Eine Allianz, die die E-ID bekämpft, will genau das wissen: Reicht es, nachträglich einen Hinweis ganz unten im Text zu publizieren? 1850 Menschen unterstützen eine Beschwerde an den Presserat. Noch nie haben so viele Unterstützer gemeinsam eine Beschwerde eingereicht!
Politische Schleichwerbung jetzt stoppen! Ohne unabhängigen Journalismus, gibt es keine faire Meinungsbildung und keine funktionierende direkte Demokratie. Um unsere Beschwerde an den Presserat breit abzustützen suchen wir 1’000 Bürgerinnen.

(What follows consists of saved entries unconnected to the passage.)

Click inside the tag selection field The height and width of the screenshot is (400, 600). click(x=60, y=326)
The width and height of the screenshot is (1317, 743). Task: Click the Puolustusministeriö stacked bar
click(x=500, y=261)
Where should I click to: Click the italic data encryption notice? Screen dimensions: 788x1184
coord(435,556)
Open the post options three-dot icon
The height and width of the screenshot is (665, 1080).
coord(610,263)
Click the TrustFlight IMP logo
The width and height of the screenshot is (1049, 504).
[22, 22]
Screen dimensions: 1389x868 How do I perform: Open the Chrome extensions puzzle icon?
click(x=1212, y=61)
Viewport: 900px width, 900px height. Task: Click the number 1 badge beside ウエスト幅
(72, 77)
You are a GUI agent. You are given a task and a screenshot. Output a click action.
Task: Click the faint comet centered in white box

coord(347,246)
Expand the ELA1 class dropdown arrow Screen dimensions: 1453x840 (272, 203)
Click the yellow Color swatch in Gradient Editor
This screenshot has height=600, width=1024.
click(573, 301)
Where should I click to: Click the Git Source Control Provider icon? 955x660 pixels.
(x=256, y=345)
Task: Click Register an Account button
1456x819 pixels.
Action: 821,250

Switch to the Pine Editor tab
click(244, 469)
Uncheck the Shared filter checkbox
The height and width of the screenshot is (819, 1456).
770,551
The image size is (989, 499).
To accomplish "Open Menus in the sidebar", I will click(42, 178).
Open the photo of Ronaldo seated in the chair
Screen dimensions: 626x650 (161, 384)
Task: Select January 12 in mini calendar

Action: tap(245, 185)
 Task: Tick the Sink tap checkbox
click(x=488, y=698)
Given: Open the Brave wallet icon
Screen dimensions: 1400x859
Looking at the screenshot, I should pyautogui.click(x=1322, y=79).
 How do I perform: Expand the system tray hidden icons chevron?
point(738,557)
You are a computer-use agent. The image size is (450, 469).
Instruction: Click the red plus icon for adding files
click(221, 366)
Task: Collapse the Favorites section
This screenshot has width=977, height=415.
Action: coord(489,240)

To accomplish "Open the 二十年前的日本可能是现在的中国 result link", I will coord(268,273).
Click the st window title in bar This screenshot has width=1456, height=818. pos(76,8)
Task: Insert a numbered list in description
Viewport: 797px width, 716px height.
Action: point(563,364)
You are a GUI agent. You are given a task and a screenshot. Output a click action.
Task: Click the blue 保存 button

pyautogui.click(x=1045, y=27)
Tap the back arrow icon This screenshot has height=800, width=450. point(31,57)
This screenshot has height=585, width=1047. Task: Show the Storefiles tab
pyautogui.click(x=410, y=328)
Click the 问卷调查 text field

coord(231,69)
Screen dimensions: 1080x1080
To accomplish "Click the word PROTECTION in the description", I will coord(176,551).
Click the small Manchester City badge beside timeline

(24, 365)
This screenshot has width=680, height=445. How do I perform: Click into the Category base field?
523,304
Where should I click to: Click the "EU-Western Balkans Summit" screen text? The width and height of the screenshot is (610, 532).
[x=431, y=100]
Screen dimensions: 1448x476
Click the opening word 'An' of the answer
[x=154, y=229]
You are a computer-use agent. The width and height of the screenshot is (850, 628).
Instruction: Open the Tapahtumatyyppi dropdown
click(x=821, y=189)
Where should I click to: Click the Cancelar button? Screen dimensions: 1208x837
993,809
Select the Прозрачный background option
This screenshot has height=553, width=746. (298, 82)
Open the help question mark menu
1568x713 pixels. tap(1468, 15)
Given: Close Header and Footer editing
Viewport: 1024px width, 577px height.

Dabei? https://t.co/cDVpZST7FH #eID pic.twitter.com/vIOrVUtqsD
— E-ID Referendum (@e_id_referendum) January 17, 2021
Sie alle sind der Meinung: Das war ein Schritt zu weit! Unsere Demokratie verträgt keine versteckte Abstimmungswerbung in den grössten Schweizer Medientiteln!
Vielleicht ist der Druck dieses Mal genug gross, dass sich der «Blick» bei der nächsten Schleichwerbe-Versuchung zurückhält. Oder wer weiss, vielleicht erinnert sich Walder ja irgendwann wieder an seine eigene Policy. Es wäre zu wünschen für fairen Journalismus.